Here, we will take some messy data and tidy it
#Imports the csv (which I put on github)
dirty <- read.csv('https://raw.githubusercontent.com/davidblumenstiel/data/master/Flight.csv')
dirty
## X X.1 Los.Angeles Pheonix San.Diego San.Franscisco Seattle
## 1 ALASKA on time 497 221 212 503 1841
## 2 delayed 62 12 20 102 305
## 3 NA NA NA NA NA
## 4 AMWEST on time 694 4840 383 320 201
## 5 delayed 117 415 65 129 61
#Removing blank rows
df <- na.omit(dirty)
df
## X X.1 Los.Angeles Pheonix San.Diego San.Franscisco Seattle
## 1 ALASKA on time 497 221 212 503 1841
## 2 delayed 62 12 20 102 305
## 4 AMWEST on time 694 4840 383 320 201
## 5 delayed 117 415 65 129 61
#Adding column names
names(df)[1:2] <- c("Airline", "Status")
#Appending missing values in "Airline"
#This is a little overkill, but would work if the dataset were larger
j = 0
for (i in df$Airline) {
j = j + 1
if (i != "") {
x = i
}
else {
df$Airline[j] <- x
}
}
df
## Airline Status Los.Angeles Pheonix San.Diego San.Franscisco Seattle
## 1 ALASKA on time 497 221 212 503 1841
## 2 ALASKA delayed 62 12 20 102 305
## 4 AMWEST on time 694 4840 383 320 201
## 5 AMWEST delayed 117 415 65 129 61
#Tidying up the destinations
clean <- gather(df,"Destination","Number Flights",3:7)
head(clean)
## Airline Status Destination Number Flights
## 1 ALASKA on time Los.Angeles 497
## 2 ALASKA delayed Los.Angeles 62
## 3 AMWEST on time Los.Angeles 694
## 4 AMWEST delayed Los.Angeles 117
## 5 ALASKA on time Pheonix 221
## 6 ALASKA delayed Pheonix 12
#Creates a vector of the total number of flights per airline and destination
totals <- rep(clean$`Number Flights`[clean$Status == "on time"] + clean$`Number Flights`[clean$Status == "delayed"], each = 2)
#Initiates new column (Proportion Ontime/Delayed)

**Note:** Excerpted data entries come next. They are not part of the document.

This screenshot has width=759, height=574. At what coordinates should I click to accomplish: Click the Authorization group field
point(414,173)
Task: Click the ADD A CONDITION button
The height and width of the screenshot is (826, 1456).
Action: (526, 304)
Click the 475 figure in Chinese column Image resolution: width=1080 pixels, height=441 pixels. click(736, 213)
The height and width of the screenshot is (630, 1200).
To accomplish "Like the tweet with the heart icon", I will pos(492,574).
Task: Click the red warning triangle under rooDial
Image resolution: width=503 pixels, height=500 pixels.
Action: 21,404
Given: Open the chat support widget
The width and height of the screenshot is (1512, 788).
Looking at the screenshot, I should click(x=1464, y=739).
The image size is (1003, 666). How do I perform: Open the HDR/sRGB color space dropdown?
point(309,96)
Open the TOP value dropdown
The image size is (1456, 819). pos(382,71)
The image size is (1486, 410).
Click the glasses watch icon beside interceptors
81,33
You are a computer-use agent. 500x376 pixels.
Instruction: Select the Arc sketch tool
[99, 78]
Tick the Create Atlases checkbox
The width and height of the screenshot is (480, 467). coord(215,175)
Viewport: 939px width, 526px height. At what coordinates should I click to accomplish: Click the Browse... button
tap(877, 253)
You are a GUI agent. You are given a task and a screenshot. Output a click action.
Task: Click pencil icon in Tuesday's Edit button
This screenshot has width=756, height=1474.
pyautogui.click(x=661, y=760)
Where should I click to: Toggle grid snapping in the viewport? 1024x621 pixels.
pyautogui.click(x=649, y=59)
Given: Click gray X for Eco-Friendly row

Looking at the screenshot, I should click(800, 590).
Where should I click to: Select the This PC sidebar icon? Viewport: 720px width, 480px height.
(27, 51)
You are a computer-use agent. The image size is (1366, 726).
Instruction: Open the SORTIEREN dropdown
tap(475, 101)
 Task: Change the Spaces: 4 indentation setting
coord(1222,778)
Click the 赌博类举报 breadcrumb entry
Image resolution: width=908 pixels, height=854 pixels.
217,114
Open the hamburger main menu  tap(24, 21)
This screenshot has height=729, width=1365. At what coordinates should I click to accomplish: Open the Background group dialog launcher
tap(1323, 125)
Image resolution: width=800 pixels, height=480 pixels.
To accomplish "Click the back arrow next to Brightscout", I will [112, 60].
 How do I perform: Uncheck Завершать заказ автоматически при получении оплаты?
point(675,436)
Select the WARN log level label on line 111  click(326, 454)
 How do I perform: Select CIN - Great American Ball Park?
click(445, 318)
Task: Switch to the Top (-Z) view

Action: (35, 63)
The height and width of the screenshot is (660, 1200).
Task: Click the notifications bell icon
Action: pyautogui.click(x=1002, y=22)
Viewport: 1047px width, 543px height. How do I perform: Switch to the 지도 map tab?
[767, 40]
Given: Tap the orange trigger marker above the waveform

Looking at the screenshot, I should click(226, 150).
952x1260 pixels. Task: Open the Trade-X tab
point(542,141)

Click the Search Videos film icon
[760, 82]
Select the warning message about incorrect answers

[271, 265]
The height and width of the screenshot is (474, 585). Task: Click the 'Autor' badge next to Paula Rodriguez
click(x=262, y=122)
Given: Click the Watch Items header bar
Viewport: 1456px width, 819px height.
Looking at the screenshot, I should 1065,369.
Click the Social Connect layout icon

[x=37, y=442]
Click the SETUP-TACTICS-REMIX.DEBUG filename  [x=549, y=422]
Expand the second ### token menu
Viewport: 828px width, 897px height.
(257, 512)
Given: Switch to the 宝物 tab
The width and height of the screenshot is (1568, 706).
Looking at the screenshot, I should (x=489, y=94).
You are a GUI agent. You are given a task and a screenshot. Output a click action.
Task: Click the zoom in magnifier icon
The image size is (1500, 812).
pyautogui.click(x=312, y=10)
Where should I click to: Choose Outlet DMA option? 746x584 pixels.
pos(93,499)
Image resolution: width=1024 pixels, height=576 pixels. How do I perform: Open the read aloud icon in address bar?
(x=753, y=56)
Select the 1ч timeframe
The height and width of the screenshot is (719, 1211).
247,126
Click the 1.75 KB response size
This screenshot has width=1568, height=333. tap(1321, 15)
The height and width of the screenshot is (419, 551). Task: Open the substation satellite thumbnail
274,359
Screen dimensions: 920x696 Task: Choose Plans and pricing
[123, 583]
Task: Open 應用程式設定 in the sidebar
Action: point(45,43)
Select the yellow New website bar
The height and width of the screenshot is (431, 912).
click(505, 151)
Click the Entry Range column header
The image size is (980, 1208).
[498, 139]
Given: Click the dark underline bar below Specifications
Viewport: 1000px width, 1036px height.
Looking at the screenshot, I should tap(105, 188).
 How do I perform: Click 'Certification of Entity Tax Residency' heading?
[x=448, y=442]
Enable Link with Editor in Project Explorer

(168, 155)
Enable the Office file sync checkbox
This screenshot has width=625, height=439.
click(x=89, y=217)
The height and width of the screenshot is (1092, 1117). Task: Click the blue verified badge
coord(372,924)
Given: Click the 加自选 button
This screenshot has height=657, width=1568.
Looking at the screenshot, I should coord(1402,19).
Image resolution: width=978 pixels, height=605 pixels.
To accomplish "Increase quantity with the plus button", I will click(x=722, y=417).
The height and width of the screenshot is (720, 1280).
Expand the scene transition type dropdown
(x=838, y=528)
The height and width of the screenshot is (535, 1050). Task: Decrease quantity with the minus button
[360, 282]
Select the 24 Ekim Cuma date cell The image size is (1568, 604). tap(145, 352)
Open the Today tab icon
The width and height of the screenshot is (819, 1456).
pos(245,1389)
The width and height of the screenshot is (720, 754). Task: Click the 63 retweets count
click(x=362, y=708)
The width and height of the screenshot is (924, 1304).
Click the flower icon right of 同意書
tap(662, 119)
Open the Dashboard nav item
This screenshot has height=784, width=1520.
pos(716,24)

clean["Proportion Ontime/Delayed"] <- NA
#Fills the new column
clean$`Proportion Ontime/Delayed` <- clean$`Number Flights`/totals
head(clean)
## Airline Status Destination Number Flights Proportion Ontime/Delayed
## 1 ALASKA on time Los.Angeles 497 0.88908766
## 2 ALASKA delayed Los.Angeles 62 0.11091234
## 3 AMWEST on time Los.Angeles 694 0.85573366
## 4 AMWEST delayed Los.Angeles 117 0.14426634
## 5 ALASKA on time Pheonix 221 0.94849785
## 6 ALASKA delayed Pheonix 12 0.05150215
delayed <- filter(clean,Status == "delayed")
ggplot(delayed, aes(Airline, `Proportion Ontime/Delayed`)) + geom_boxplot()
Although there isn’t too much data to work with, it appears that the ‘AMWEST’ airline had a higher proportion of delayed flights than did the ‘ALASKA’ airline.